DATA FOR THE TASK:
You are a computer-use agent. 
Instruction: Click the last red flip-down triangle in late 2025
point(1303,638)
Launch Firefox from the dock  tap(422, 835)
---
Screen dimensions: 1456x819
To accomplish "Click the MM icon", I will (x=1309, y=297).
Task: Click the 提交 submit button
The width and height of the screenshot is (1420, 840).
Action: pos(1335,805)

ACTIVITY:
In the listing above, find the line with "You are a computer-use agent." and the line with "Launch Firefox from", then print exactly those lines and every line between them.

FINAL ANSWER:
You are a computer-use agent. 
Instruction: Click the last red flip-down triangle in late 2025
point(1303,638)
Launch Firefox from the dock  tap(422, 835)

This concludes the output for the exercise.